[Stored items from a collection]
----

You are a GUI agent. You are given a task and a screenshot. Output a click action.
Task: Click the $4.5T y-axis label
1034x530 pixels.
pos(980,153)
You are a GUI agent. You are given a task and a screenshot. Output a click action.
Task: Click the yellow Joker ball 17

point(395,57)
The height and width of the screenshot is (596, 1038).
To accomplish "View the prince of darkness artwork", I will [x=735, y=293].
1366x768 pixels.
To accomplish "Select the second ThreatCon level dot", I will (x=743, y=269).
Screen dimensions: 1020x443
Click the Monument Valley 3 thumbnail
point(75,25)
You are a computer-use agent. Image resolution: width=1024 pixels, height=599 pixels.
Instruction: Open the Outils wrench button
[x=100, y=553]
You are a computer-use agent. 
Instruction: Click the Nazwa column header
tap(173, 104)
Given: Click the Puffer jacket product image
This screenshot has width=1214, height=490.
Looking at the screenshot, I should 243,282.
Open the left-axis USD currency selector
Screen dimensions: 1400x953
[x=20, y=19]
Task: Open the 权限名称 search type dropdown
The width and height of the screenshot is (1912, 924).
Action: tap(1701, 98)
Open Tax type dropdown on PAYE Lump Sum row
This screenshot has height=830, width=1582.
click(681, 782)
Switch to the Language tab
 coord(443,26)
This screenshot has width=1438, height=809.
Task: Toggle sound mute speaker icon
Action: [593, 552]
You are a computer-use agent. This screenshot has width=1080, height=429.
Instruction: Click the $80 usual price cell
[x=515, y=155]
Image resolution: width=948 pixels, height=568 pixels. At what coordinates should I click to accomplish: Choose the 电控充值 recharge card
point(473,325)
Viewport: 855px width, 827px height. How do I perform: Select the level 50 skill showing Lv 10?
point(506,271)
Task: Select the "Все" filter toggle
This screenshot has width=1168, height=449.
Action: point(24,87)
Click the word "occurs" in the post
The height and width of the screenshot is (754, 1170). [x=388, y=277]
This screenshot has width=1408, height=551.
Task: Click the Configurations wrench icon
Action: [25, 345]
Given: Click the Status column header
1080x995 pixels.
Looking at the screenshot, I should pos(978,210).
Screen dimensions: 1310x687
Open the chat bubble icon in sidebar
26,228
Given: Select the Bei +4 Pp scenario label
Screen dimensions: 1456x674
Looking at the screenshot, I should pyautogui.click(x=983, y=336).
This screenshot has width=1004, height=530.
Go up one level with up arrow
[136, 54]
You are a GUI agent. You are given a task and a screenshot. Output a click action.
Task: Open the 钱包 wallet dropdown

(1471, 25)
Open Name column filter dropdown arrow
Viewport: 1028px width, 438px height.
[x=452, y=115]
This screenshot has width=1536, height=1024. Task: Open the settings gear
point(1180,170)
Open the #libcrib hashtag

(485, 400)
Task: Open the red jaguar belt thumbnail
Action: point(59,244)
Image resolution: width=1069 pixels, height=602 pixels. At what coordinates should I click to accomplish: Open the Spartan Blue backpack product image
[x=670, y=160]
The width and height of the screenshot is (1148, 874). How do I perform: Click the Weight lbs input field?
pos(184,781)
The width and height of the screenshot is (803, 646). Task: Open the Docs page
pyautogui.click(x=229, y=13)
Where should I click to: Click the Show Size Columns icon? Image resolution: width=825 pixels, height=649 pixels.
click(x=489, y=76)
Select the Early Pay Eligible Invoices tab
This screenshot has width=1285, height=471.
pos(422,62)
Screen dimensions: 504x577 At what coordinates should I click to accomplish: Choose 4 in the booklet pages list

----

What the exercise asks: Where does "will" appear in the records above? Copy every line that has it.

Response to the exercise:
To accomplish "View the prince of darkness artwork", I will [x=735, y=293].
To accomplish "Select the second ThreatCon level dot", I will (x=743, y=269).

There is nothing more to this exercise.